• [WHAT YOU SHOULD DO]: Which lines of the data hold the word "next"? Copy all of them.

• [INFORMATION GIVEN]:
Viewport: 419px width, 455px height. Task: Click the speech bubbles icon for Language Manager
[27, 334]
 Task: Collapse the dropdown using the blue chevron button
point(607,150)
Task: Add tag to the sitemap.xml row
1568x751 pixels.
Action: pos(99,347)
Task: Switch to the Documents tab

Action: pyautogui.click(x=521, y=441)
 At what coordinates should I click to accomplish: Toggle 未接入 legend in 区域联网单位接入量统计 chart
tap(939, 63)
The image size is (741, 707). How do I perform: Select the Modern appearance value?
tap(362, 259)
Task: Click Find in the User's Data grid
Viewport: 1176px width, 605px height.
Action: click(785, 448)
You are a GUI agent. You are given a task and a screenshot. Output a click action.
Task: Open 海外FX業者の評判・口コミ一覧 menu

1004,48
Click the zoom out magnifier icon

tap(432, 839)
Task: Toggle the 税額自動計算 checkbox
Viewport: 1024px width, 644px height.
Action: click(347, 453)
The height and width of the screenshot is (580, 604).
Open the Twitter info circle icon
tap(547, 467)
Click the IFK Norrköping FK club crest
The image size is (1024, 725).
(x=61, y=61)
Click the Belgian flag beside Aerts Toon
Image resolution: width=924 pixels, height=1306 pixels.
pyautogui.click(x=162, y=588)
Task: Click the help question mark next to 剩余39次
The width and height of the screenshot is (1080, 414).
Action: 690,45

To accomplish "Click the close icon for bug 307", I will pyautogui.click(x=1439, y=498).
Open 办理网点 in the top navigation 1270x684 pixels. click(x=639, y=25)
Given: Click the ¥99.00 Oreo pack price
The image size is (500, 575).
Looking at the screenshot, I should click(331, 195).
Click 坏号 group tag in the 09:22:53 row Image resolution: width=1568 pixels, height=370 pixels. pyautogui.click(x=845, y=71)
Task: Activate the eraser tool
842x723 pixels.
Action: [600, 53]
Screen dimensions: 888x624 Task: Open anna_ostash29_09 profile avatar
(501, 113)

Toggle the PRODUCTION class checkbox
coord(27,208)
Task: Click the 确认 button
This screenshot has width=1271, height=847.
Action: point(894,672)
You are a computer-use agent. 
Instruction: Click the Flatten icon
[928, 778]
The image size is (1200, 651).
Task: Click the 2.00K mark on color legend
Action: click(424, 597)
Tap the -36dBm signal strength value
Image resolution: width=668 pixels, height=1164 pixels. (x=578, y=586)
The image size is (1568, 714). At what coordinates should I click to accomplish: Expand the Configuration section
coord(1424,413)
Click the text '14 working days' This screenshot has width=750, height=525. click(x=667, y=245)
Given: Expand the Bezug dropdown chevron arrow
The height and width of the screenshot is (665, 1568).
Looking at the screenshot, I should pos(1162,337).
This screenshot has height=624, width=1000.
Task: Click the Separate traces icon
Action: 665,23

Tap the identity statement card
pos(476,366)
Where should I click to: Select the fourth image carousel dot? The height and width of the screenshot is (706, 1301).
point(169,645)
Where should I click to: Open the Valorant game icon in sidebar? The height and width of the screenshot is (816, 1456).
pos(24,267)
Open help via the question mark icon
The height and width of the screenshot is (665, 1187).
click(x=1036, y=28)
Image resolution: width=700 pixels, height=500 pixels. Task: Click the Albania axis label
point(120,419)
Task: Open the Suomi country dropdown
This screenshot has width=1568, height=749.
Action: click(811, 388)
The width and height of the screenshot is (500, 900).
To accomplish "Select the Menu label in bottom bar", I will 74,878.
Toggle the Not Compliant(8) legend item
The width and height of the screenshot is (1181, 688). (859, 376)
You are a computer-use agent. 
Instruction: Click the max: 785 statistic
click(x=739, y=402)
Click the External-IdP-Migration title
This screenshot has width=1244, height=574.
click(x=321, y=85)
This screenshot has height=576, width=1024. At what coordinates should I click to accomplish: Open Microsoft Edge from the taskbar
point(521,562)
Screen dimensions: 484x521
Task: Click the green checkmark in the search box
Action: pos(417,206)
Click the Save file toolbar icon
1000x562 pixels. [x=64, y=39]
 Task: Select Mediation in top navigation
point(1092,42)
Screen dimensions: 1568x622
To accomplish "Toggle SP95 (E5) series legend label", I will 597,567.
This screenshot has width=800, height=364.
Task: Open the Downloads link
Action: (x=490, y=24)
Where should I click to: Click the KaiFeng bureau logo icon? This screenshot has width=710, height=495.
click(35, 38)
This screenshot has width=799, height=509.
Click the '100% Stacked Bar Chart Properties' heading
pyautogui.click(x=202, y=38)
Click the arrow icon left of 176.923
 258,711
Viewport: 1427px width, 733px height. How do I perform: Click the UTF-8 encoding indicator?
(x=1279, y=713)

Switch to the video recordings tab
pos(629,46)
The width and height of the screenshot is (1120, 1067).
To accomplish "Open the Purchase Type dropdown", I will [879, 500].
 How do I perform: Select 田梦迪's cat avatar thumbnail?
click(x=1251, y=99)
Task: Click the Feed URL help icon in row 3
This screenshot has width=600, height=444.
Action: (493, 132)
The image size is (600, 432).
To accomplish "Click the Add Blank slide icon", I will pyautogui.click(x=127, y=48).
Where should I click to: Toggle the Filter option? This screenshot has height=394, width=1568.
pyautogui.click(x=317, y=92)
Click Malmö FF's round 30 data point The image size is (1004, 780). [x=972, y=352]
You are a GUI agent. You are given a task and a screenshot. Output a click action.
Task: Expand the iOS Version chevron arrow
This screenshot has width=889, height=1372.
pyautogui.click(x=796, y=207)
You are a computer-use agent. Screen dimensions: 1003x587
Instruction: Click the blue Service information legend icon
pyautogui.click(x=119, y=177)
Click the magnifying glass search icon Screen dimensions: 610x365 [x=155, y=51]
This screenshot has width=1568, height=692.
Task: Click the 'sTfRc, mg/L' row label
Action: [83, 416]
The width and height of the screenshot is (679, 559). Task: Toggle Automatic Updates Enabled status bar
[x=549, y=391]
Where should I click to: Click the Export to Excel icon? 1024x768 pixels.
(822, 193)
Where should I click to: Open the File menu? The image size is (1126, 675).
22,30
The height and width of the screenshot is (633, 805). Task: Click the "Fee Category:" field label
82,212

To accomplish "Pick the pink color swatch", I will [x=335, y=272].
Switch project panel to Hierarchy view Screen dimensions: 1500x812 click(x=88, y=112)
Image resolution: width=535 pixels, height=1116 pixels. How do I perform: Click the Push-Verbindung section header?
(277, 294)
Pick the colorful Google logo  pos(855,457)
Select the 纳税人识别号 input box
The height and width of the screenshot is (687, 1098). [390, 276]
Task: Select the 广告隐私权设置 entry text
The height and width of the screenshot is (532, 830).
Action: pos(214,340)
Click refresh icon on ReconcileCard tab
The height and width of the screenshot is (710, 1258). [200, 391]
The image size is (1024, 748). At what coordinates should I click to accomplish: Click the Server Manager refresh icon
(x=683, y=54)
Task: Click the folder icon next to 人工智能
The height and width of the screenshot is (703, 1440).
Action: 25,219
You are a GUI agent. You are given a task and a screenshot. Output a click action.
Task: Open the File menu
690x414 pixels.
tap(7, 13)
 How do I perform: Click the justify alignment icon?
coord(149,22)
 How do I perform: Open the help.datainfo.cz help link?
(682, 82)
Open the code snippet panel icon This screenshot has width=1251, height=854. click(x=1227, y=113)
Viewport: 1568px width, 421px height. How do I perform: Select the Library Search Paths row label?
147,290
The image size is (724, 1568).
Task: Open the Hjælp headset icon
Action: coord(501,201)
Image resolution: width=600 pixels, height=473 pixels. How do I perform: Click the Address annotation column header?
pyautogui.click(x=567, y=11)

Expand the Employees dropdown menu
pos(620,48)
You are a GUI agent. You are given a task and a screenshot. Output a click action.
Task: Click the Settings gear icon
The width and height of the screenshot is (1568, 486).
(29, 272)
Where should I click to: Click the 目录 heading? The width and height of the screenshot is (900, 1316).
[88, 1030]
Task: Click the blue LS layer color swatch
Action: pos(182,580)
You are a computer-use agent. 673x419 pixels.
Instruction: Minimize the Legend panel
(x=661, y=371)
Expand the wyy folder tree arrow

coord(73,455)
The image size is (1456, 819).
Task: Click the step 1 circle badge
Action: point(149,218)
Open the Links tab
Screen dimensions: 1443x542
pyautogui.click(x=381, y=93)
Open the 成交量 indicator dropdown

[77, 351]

• [TASK RESPONSE]:
Task: Click the help question mark next to 剩余39次
Task: Click the folder icon next to 人工智能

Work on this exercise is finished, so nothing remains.